Twitter will make you a better writer
Whether you’re an entrepreneur sharing their work on social media, a professional writer getting 'out there', or just writing content for your company’s Facebook and Twitter pages, one thing is true: thanks to social media, we are all publishing more than ever before.
Social media is sometimes accused of making us stupider by turning us into sheep who take in information without stretching our analytical brain muscles. But Twitter is actually the reverse. For a writer, it's the perfect platform to improve your writing by making a bigger impact with fewer words.
Sharpen the Saw...
It’s not easy to tell a story, distribute information, and garner click-throughs in only 140 characters. If you can improve your performance on Twitter, you can definitely improve your writing skills for the longer pieces.
We all use social media, so why not make it work for you. Take it seriously. Instead of whiling away the hours watching cat videos on Facebook, you can spend your time more productively on Twitter. Because Twitter forces you to write well and understand your topic. And there are seven ways it does this:
1. Twitter forces you to find your 'big idea'
Are you sharing a 1,200-word blog-post and trying to find 140 characters that perfectly represent the whole post? Searching to find out what's at the heart of your writing?
Most things we write about or share should have one strong ‘big idea’, and if you can't find that big idea, then you need to go back to the point of your article. If your work isn't up to sharing, then maybe it isn't up to scratch for publication at all?
Sharing your posts or ideas on Twitter forces you to understand exactly what it is you want to say.
You have to be intriguing enough for people to click through your link to read the full article; and with only 140 characters to play with. Big idea, small space.
2. It forces you to exercise your vocabulary
Writing for Twitter is learning to write with impact.
Not only do you have to say EXACTLY the right thing, you have to say it quickly, and with influence.
You don’t often see ‘filler’ words used on Twitter. That’s because filler words are redundant. When writing for twitter you need to be succinct; no fluff to take away from the impact of your message. You don't have the luxury of a paragraph to expand and explain, and to make the words sounds nice. You just have to say what you mean, creatively.
Tweeting forces you to find the right word, instead of relying on your overused habit words or phrases – you just don’t have the space to be lazy.
3. It’s the way of the future
The founders of Twitter originally wanted the platform to be used on mobile only, because they saw mobile technology as the way of the future.
Given that the world-wide SMS limit for mobiles at that time was 160 characters, they left 20 characters for the user handle, and 140 for the message, so that it would fit all onto one screen and not spill over in to a second or third SMS.
Of course, with smart phones the SMS limit is now extended, and Twitter has removed that 140-character limit for Direct Messaging, but the brevity truly does make it one of the most mobile friendly social platforms today.
You don't have to be long messages, because you can't.

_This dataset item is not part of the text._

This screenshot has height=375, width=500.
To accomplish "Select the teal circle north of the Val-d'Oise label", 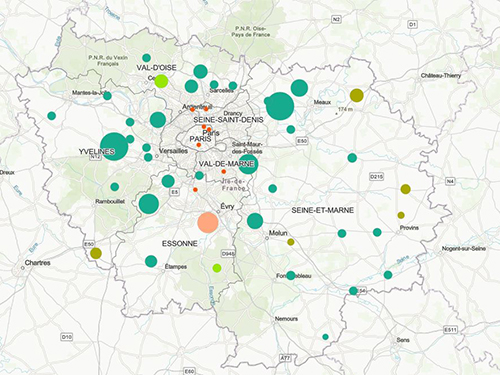I will pos(146,58).
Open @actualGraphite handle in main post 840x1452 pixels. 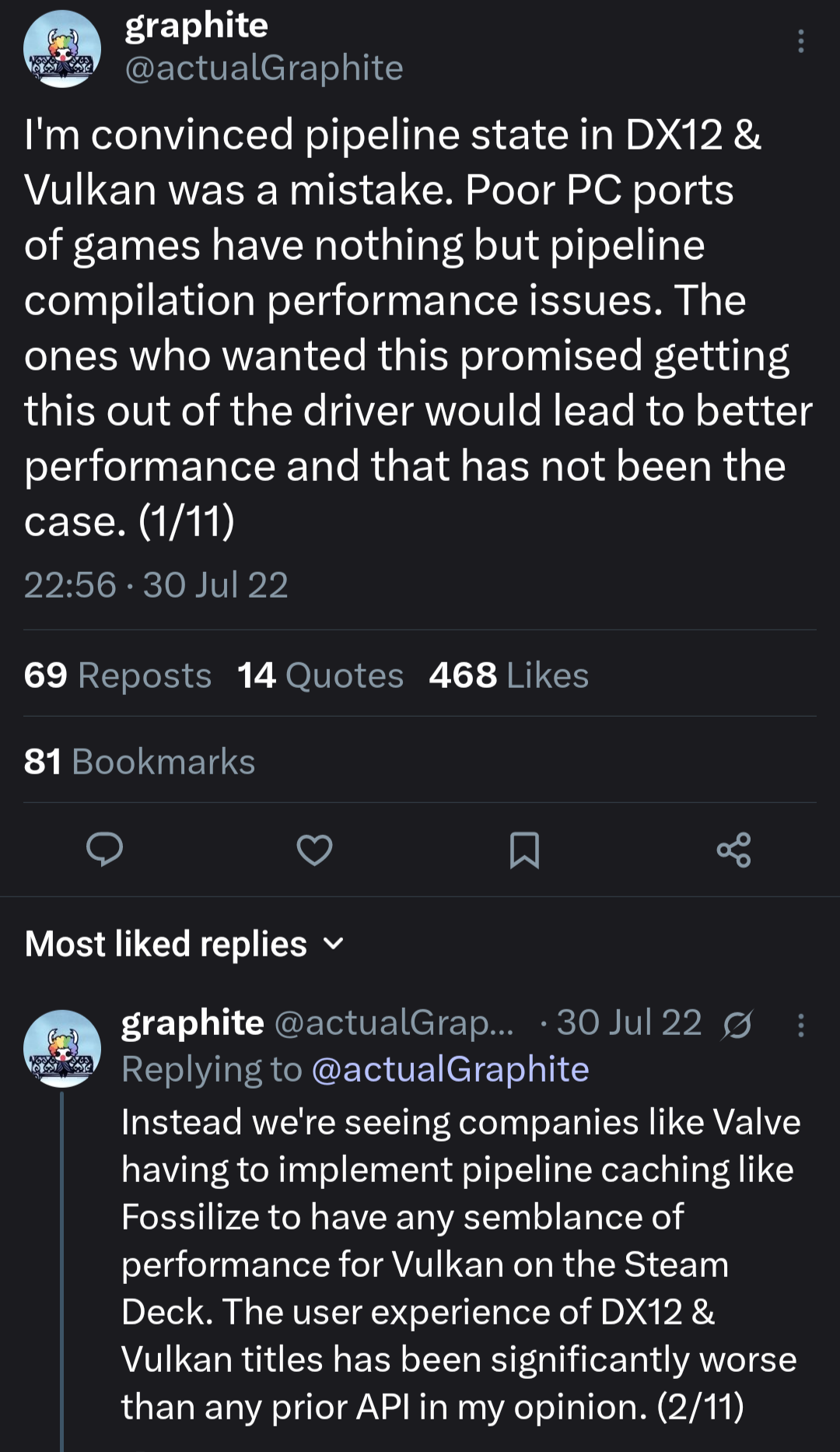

4. Enforced brevity is the best editor
As Stephen King says in On Writing,
This is a short book because most books about writing are filled with bullshit... I figured the shorter the book, the less bullshit.
If all writing had as definitive a word limit as Twitter, it could teach us all how to write better.
Good stories can be told in few words as shown by these 140-character novels in The Guardian. Flash fiction at is most brief!
5. Diversity of voices
Becoming a better writer is also about becoming a better reader. And when it comes to a space to read diverse voices, Twitter is one of the best places on the internet.
Twitter users in the US are more racially diverse than users of any other social media platform.
And users are also more evenly spread across the genders, as well as across education level and median income, with a spike at both ends of the latter two. Unlike some platforms that are more homogeneous, Twitter, perhaps because of the ease of use, has a diversity that means you're more likely to get a robust exchange of opinion.
6. It’s more responsive than your editor
Do you struggle getting feedback on your work, or trying to figure out what your audience likes or dislikes?
Twitter will definitely help you with that.
You can ask directly what people think, or pose questions, but you also get direct feedback by monitoring clicks, shares and favourites. And it's easy to set up lists to track what other people are writing, or track trending topics to hook one of your articles or emails to.
Words travel faster on Twitter, and you might find your work fall onto the screen of someone who was never your target audience – embrace it, the more eyes on your work the better, and the feedback from a diverse audience will only make you write better.
7. An audience that absorbs
This won't make you a better writer, but it might make you a bit more enthusiastic about sharing your work on Twitter – according to UK Twitter Statistics, over half of Twitter users prefer to read, without responding or tweeting themselves. The silent majority who are out there reading your stuff.
This means that despite Twitter being a big, big pond with over 300 million users, only half the fish in it are writing.
Which means that your writing only has half the competition as you originally thought – not bad for your writers ego!
The joy of Twitter is many-fold, whether you actively improve your work is up to you.
Start to track that gets attention in your tweet stream, and start to focus those 140 characters. You might find it's an easy way to learn how to write better.